The TRH-induced secretion of cortisol in our dogs was not accompanied by a significant rise in ACTH secretion. It is possible that a TRH-induced increase in ACTH secretion was not detected as significant because of the well-known high variation in ACTH secretion (Kooistra et al. 1997) combined with a possible lack of statistical power in this study.
An alternative explanation for a significant rise in cortisol without a significant rise in ACTH could be aberrant expression of functional TRHRs in the adrenal cortex. We demonstrated for the first time the protein expression of the TRHR in both zones of normal canine adrenocortical tissue. Aberrant expression of several hormone receptors in the adrenal cortex, particularly G-protein coupled receptors, has been reported as a regulating mechanism of cortisol production when ACTH of pituitary origin is suppressed (El Ghorayeb et al. 2015). The best-characterized example to date is the aberrant expression of the gastric-inhibitory polypeptide receptor (GIPR) that may cause food-dependent hypercortisolism (N’Diaye et al. 1998; Galac et al. 2008).

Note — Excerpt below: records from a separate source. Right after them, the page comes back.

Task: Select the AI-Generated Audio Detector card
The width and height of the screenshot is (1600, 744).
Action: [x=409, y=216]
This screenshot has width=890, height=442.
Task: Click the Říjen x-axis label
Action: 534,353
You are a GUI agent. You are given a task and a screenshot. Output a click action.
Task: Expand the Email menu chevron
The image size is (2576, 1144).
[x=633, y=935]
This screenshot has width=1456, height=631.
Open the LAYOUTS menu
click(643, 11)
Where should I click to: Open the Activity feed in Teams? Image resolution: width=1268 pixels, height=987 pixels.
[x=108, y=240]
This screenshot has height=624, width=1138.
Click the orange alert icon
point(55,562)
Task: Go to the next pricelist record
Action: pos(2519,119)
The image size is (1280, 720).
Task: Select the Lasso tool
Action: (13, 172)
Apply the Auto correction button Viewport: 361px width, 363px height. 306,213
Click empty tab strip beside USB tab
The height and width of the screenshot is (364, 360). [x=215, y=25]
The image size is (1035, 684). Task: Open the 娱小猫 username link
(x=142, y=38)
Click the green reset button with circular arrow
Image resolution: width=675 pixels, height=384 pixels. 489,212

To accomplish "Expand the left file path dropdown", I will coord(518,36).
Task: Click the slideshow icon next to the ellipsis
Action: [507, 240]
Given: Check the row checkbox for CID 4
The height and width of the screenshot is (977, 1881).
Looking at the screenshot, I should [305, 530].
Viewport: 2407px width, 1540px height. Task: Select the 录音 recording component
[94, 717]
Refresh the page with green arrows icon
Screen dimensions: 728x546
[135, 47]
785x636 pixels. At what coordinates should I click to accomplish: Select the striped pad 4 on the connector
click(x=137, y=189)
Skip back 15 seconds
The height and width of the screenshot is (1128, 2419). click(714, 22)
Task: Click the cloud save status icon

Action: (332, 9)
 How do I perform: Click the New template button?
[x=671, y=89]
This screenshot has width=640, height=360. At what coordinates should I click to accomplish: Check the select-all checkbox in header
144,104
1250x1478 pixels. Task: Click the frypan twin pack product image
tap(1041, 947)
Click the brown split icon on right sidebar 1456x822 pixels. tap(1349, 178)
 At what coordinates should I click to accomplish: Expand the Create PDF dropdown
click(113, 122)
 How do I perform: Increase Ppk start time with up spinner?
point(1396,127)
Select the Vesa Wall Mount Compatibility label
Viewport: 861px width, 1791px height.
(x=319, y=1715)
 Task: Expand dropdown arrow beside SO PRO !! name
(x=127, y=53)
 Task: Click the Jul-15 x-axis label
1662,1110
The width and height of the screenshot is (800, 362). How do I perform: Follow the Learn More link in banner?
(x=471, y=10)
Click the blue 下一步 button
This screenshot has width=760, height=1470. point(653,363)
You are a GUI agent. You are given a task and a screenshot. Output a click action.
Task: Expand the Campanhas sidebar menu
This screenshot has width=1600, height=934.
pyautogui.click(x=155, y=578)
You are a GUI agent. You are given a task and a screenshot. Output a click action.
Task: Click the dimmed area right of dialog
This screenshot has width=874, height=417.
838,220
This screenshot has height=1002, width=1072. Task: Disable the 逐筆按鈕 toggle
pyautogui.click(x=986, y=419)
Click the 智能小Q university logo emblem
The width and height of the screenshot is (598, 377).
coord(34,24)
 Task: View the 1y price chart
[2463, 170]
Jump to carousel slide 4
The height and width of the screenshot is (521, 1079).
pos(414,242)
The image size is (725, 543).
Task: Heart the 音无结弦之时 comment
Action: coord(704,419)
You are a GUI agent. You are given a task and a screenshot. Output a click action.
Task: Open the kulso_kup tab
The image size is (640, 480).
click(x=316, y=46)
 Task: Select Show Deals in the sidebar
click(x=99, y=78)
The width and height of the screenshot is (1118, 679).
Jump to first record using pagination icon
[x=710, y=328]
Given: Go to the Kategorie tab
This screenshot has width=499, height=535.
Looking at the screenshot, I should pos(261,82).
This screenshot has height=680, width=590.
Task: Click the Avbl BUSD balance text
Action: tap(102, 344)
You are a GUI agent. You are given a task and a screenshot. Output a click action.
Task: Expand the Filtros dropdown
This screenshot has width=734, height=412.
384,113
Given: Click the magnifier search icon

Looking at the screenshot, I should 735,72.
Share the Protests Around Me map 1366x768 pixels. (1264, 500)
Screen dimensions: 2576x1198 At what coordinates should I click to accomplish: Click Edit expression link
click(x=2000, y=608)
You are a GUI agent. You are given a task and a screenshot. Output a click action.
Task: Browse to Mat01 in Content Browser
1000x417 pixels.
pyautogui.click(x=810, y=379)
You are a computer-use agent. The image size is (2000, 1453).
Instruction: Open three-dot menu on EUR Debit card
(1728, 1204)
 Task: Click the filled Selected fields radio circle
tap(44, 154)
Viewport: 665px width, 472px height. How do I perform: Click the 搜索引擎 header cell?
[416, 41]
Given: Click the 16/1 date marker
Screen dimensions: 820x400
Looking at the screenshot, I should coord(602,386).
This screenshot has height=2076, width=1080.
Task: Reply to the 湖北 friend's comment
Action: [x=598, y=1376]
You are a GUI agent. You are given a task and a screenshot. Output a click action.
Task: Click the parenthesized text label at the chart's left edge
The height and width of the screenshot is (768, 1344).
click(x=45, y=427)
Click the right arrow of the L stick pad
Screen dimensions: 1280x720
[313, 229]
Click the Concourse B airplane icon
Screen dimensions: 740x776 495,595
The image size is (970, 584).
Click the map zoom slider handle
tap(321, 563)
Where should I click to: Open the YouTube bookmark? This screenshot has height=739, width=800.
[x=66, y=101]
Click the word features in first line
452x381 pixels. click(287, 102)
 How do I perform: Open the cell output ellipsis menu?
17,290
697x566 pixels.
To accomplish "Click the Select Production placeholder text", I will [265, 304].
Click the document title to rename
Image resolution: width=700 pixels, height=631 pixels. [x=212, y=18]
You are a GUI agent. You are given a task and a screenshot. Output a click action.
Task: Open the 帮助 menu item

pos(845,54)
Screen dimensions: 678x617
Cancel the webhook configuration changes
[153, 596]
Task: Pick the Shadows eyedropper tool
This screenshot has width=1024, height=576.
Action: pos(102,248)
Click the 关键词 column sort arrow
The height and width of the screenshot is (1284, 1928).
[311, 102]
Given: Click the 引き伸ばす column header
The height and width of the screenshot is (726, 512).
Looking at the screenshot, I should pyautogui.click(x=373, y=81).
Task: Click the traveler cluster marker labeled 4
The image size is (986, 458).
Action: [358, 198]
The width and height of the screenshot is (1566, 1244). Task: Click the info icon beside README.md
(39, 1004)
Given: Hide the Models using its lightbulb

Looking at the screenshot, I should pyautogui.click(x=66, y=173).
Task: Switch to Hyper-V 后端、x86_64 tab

Next, to GIP, steroidogenesis can be driven by the expression of ectopic receptors such as serotonin, glucagon, beta-adrenergic receptors, and vasopressin receptors V2 and V3, as well as malfunction of eutopic luteinizing hormone receptors vasopressin receptor V1, or serotonin receptor (El Ghorayeb et al. 2015). In humans, ectopic TRHR expression has been detected in aldosterone-secreting adrenal tumors and aldosterone responsiveness to TRH has been demonstrated in a subset of patients with primary aldosteronism (Zwermann et al. 2009). In dogs, further studies are needed to investigate the link between the TRHR and steroidogenesis in adrenal disorders.
In conclusion, the results of this study demonstrate that the TRH stimulation test should be rejected as tool to diagnose PDH in dogs. The observed TRH-induced increase in plasma cortisol concentration without a significant rise in plasma ACTH concentration may be explained by a direct effect of TRH on adrenocortical cells mediated by adrenocortical TRHRs.
Disclosure of interest
The authors report no conflict of interest or use of off-label antimicrobials.
Funding Statement
The study was not supported by a grant or other sources of external funding and the work was performed at Utrecht University, Utrecht, The Netherlands.